[WORK ITEM] Go over the entries below line by line, copying each one that contains the word "multi".

[DATA TO PROCESS]
►
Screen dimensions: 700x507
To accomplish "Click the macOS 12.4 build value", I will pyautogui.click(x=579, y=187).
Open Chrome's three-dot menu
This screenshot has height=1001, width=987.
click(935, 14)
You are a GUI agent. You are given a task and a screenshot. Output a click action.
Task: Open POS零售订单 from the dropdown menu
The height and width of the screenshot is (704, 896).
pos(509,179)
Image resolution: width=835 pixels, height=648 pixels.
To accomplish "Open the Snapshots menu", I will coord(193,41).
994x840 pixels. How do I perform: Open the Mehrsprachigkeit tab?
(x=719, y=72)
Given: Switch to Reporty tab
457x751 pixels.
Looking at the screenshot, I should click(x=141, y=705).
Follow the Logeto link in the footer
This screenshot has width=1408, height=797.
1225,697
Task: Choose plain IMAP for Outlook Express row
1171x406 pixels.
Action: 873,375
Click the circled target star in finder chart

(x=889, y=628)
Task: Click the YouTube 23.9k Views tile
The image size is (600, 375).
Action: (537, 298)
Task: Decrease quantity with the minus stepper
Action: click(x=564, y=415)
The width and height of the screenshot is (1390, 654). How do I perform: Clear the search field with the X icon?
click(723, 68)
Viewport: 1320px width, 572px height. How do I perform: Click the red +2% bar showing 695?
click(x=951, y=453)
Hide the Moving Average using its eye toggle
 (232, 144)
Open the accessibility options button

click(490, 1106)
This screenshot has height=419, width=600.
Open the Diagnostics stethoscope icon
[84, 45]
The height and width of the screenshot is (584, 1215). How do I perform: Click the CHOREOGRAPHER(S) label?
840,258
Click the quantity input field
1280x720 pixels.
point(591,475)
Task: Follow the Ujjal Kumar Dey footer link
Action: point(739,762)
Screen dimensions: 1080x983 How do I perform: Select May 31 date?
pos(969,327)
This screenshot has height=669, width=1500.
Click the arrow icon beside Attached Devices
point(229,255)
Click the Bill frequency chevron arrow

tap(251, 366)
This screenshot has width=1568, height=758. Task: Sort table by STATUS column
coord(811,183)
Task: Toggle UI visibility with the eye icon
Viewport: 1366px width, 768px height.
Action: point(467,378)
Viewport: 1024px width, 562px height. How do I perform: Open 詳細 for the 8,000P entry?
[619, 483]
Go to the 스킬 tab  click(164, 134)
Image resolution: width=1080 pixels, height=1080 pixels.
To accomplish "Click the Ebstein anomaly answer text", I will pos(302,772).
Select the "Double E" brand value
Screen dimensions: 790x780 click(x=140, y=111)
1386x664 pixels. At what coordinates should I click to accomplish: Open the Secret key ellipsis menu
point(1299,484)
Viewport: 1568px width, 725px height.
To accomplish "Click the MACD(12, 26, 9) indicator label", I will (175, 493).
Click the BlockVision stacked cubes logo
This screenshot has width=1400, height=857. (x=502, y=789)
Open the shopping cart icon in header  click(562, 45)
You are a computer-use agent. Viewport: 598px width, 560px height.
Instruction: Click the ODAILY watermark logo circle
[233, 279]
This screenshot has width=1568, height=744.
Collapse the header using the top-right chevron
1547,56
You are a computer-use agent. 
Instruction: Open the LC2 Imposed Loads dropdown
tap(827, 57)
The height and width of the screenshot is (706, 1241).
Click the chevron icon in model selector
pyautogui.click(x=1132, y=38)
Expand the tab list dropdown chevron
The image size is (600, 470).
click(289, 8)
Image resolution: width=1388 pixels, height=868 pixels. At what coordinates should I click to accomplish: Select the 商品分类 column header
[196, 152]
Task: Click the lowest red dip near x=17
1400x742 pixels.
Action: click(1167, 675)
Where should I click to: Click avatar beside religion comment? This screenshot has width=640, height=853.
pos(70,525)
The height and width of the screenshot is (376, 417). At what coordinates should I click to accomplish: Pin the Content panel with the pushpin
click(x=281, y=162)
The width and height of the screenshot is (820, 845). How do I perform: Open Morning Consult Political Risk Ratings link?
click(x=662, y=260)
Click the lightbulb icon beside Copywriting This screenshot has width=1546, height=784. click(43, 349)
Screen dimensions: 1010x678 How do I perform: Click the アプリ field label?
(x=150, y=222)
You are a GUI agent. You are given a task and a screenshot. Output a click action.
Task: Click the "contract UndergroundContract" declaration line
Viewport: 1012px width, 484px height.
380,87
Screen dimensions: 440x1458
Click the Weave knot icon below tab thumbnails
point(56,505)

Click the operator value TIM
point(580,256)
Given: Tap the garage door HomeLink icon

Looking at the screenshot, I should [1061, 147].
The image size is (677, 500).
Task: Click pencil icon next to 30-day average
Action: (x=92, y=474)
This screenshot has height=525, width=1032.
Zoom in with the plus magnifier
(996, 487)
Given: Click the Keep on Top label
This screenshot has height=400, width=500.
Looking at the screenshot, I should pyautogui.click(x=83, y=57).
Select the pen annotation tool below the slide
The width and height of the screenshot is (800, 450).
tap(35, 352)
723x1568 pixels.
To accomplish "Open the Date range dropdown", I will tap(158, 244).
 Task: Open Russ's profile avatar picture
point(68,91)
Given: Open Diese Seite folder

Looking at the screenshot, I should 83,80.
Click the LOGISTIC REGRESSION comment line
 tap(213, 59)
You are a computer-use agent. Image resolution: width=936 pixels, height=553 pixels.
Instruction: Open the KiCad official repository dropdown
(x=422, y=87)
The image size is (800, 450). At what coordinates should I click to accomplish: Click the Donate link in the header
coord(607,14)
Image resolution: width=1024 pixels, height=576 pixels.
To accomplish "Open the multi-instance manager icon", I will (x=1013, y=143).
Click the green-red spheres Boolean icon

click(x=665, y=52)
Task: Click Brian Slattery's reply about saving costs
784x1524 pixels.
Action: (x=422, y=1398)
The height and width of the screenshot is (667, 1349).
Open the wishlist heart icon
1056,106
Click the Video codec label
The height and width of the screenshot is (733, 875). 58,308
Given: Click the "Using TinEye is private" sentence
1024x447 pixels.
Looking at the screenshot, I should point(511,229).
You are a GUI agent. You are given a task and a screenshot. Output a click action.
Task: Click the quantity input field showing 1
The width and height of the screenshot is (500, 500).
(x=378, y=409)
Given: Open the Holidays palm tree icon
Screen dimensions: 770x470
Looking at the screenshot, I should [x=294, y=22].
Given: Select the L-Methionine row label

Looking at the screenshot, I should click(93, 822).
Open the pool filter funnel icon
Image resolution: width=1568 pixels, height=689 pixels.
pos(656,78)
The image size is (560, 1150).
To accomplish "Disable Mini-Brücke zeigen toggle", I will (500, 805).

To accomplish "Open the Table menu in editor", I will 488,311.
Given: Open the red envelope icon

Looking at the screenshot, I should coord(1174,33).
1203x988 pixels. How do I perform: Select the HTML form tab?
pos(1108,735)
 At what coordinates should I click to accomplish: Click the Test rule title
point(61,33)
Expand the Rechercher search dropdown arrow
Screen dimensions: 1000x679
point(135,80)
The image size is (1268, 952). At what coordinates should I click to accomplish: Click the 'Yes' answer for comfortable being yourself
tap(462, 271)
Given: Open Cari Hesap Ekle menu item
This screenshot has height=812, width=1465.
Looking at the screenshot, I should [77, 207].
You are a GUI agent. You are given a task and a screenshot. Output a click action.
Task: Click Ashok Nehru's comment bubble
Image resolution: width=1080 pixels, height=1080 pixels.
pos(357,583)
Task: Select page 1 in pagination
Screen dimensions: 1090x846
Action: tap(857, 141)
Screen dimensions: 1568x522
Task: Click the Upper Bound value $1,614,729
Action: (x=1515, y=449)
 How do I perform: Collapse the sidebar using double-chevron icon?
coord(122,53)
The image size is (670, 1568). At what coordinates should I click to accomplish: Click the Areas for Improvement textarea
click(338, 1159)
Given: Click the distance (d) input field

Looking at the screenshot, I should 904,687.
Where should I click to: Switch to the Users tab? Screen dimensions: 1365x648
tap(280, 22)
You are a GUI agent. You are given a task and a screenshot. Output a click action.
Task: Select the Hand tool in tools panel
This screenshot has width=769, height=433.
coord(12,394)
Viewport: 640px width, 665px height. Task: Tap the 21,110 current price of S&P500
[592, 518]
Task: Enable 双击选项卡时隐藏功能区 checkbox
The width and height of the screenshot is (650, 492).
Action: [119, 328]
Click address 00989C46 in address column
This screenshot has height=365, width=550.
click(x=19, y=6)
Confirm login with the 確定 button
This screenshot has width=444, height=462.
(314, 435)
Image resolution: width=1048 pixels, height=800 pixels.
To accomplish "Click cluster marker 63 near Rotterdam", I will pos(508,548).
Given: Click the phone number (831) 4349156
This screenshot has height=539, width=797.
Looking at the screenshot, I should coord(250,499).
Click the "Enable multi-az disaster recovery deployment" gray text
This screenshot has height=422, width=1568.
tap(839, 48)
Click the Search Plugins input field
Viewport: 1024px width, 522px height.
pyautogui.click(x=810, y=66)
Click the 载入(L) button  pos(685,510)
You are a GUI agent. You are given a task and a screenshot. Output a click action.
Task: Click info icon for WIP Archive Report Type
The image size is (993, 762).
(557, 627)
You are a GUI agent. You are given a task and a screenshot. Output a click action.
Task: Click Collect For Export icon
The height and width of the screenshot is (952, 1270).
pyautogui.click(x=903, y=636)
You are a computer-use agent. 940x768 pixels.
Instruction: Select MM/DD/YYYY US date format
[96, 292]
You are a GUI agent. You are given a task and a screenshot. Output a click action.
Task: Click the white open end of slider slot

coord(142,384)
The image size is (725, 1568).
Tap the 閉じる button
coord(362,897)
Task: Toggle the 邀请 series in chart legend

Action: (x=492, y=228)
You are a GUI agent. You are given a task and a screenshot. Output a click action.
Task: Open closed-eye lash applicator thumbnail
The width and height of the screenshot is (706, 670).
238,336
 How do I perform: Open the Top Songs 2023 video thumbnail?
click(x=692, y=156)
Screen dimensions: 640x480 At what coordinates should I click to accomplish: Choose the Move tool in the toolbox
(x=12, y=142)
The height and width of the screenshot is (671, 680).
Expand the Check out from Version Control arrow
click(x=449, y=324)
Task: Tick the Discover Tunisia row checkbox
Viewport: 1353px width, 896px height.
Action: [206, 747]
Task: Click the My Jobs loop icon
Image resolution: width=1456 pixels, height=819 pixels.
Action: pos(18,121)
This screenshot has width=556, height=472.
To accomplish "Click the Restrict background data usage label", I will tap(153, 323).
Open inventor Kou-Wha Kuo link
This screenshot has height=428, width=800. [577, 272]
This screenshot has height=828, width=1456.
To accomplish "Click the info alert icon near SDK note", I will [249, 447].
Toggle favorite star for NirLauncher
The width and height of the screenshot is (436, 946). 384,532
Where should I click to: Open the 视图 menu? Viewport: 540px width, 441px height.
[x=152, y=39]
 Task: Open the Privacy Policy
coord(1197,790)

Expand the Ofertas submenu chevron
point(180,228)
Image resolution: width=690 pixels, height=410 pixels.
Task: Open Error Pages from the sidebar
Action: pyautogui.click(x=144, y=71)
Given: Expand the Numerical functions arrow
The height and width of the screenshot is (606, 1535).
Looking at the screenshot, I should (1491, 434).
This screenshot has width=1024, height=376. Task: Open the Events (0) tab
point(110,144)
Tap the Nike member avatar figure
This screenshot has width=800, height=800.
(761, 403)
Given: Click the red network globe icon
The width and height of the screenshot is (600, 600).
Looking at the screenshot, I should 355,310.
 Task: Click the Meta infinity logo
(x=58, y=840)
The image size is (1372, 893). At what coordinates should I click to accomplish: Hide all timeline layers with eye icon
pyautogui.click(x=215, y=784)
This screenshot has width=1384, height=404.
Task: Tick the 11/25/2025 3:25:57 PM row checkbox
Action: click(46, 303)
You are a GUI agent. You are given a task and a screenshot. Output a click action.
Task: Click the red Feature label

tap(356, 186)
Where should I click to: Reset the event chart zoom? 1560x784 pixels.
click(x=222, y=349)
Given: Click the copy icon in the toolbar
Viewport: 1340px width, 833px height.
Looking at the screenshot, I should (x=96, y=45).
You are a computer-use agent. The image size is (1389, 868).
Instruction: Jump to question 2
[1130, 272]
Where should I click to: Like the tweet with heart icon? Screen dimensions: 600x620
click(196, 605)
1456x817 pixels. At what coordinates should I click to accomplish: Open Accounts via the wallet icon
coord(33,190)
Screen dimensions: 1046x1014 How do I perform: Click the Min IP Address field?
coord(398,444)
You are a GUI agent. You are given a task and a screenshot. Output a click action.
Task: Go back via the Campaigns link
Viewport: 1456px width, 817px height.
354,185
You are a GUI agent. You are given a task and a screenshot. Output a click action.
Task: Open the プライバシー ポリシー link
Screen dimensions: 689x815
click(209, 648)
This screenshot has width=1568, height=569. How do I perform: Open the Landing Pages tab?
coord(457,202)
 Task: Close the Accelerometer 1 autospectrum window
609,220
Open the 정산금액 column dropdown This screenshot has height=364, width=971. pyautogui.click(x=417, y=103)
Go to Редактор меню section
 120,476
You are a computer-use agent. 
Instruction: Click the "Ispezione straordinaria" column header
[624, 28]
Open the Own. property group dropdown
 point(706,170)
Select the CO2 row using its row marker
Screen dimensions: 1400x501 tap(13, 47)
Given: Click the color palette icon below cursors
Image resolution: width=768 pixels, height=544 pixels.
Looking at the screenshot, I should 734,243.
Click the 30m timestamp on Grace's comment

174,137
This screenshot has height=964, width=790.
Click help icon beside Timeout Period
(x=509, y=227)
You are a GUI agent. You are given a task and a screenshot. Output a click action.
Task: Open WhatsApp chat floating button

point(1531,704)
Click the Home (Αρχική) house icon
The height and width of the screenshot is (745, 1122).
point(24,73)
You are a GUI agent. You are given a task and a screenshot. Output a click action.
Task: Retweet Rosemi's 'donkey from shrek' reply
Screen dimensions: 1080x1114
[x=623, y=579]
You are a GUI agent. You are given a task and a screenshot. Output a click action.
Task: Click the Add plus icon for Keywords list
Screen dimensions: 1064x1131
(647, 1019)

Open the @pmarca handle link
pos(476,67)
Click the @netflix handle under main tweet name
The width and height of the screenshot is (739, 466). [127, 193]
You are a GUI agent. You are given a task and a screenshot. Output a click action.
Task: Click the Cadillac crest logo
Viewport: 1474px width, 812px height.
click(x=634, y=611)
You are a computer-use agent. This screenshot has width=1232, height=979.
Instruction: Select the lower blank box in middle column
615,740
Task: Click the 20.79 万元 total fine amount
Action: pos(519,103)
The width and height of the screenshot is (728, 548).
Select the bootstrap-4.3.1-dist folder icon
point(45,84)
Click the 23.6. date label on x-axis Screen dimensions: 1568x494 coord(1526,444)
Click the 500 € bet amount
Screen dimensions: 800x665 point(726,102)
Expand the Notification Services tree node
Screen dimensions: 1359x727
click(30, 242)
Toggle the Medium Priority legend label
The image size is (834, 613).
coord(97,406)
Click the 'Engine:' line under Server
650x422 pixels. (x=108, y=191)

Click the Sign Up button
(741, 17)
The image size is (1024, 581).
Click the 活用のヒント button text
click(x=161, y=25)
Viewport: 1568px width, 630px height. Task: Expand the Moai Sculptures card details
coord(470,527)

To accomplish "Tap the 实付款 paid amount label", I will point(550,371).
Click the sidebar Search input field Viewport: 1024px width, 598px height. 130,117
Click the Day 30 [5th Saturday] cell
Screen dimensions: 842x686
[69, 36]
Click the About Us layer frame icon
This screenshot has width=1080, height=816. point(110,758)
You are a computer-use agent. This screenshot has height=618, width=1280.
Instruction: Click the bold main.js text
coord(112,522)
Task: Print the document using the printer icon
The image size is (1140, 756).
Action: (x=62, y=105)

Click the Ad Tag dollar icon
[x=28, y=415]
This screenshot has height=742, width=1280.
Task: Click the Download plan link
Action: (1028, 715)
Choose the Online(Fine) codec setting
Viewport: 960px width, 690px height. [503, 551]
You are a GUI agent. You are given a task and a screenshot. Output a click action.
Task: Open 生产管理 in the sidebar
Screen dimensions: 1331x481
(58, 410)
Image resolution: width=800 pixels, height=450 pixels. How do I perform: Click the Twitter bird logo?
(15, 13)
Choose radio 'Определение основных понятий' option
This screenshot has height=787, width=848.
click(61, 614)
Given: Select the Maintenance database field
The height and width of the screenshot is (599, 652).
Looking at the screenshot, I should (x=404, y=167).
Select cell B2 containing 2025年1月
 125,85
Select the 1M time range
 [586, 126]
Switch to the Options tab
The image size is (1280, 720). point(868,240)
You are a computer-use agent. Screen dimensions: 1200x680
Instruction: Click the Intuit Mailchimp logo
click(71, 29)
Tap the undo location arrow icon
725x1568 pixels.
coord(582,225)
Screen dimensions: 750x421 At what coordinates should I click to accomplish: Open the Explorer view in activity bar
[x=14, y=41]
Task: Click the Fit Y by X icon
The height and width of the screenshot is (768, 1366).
◄
[RESPONSE FOR THIS EXERCISE]
To accomplish "Open the multi-instance manager icon", I will (x=1013, y=143).
Click the "Enable multi-az disaster recovery deployment" gray text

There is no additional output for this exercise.